For any object \(s\) of a cartesian closed category \(\mathcal{C}\), we have an adjunction of functors \(\mathcal{C}\to \mathcal{C}\), with left adjoint given by \(-\times s\), and right adjoint by \(\underline{\mathrm{Hom}}(s,-)\). This gives a monad structure on \(\underline{\mathrm{Hom}}(s,-\times s)\). In Haskell this leads to a monad structure on s -> (a,s), called “state monad” and written State s a. We can think of a value of type State s a as representing a computation of a value of type a which depends on a state of type s and which updates the state.

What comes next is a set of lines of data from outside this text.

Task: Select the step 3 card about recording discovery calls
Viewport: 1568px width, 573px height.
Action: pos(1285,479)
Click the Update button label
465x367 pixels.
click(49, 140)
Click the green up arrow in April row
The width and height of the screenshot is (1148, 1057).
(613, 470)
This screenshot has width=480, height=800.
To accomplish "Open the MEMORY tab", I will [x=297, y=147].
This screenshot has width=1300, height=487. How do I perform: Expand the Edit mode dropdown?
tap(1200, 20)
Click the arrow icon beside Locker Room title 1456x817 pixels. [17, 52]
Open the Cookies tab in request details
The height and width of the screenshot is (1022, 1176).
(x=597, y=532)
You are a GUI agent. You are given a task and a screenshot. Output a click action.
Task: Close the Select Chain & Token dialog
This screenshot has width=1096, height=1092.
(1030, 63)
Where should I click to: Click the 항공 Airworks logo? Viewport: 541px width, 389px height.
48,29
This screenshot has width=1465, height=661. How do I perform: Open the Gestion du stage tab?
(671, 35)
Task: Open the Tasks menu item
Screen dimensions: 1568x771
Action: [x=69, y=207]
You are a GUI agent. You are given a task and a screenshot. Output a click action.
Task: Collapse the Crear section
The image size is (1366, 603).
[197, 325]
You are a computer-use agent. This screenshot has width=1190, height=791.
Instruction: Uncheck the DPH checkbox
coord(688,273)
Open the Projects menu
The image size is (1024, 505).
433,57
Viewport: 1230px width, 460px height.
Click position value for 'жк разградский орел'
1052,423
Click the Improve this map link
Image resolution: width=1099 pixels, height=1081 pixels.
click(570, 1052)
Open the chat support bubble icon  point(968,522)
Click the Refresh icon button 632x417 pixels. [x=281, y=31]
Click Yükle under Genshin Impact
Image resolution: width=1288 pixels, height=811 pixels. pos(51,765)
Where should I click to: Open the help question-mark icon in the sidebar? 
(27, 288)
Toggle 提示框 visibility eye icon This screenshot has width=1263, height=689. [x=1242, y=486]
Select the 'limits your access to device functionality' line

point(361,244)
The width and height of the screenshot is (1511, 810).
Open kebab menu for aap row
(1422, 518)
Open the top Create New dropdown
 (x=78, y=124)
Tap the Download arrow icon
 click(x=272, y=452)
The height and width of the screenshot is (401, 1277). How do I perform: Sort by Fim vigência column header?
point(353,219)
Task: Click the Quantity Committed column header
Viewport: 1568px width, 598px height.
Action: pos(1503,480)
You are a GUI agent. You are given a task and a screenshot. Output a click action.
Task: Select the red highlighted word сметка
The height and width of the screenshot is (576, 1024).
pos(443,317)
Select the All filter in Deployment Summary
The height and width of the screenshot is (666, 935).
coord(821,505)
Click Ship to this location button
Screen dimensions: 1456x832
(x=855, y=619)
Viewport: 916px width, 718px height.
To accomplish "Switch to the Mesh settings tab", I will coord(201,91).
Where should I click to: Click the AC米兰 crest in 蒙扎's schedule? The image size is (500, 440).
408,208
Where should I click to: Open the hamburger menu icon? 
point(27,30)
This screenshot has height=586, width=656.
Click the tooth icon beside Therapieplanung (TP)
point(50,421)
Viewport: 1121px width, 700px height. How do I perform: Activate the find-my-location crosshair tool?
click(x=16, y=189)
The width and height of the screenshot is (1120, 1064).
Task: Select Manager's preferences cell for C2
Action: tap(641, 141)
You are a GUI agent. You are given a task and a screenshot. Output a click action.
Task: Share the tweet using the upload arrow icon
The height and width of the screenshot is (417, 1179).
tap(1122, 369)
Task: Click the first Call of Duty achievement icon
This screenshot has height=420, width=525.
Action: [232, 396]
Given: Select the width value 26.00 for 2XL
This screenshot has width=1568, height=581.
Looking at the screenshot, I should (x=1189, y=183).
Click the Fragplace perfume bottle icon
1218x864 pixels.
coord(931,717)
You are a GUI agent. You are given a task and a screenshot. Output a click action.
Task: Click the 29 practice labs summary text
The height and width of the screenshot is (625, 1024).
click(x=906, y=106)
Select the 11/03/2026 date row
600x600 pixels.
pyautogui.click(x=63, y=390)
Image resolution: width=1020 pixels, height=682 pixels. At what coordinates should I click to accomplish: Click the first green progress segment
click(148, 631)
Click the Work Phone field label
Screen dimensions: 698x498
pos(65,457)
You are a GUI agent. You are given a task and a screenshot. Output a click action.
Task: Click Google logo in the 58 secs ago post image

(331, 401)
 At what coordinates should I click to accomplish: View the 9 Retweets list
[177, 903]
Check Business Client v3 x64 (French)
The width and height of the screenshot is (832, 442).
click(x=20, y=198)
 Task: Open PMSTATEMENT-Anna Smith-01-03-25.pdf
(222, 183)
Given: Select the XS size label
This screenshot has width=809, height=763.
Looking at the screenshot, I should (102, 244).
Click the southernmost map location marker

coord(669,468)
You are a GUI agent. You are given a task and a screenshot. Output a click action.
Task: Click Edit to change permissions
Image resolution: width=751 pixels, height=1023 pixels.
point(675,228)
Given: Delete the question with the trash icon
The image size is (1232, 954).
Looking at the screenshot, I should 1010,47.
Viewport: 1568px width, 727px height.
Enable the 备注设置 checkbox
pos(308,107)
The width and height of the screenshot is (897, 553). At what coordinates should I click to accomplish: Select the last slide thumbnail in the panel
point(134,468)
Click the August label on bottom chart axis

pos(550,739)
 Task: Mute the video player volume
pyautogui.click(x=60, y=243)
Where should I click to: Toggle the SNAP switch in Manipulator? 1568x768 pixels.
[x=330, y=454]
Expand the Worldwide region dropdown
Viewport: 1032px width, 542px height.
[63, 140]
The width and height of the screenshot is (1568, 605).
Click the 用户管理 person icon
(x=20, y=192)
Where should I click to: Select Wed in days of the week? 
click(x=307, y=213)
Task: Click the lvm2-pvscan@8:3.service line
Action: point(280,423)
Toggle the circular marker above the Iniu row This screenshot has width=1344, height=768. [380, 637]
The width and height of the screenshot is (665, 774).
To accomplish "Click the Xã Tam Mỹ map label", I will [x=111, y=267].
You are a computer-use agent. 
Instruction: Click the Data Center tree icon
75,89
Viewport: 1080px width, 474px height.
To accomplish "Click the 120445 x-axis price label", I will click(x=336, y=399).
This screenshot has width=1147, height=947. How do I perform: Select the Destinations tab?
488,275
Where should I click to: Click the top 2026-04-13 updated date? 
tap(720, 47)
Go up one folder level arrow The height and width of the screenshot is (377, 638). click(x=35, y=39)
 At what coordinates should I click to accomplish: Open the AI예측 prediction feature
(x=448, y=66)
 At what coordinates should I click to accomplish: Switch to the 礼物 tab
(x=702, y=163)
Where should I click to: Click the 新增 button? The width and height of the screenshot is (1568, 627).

Composition in the Kleisli category will then effectively implicitly update the state along the way.

For any monoid object \(w\) in a category \(\mathcal{C}\) with finite products, we have a category \(\mathrm{Mod}_w(\mathcal{C})\) of objects in \(\mathcal{C}\) with \(w\)-action. The corresponding free-forget adjunction gives a monad structure on \(-\times w : \mathcal{C}\to \mathcal{C}\). This can of course also be described directly (for example since the functor \(\mathcal{C}\to \mathrm{Fun}(\mathcal{C},\mathcal{C})\) taking \(w\) to \(-\times w\) is monoidal). In Haskell, this manifests as a monad structure on \((a,w)\) for every monoid \(w\), called the “writer monad” and written Writer a w, because we can think of a value of type Writer a w as not just providing a result of type a but also some kind of additional output of type w, and composition in the Kleisli category combines all those outputs into one value of type w using the monoid structure. This can for example be used for logging (with w = String).

For any object \(r\) of a cartesian closed category \(\mathcal{C}\), the functor from \(\mathcal{C}\) to the slice \(\mathcal{C}_{/r}\) given by \(-\times r\) has both adjoints. Its right adjoint takes an object \(x\to r\) of the slice category to its sections (the fiber of \(\underline{\mathrm{Hom}}(r,x) \to \underline{\mathrm{Hom}}(r,r)\) over the identity). The associated monad comes out as \(\underline{\mathrm{Hom}}(r,-): \mathcal{C}\to \mathcal{C}\). Under the isomorphism \(\underline{\mathrm{Hom}}(r,\underline{\mathrm{Hom}}(r,-)) \cong \underline{\mathrm{Hom}}(r\times r,-)\), the monadic structure map is induced by the diagonal \(r\to r\times r\), which can be thought as the unique comonoid structure every object carries in the cartesian monoidal structure. So this is in some sense dual to the “writer monad” above. In Haskell, it corresponds to a Monad structure on r -> a, called “reader monad” because the associated Kleisli category essentially models computations that can read some global information of type r (e.g. configuration settings).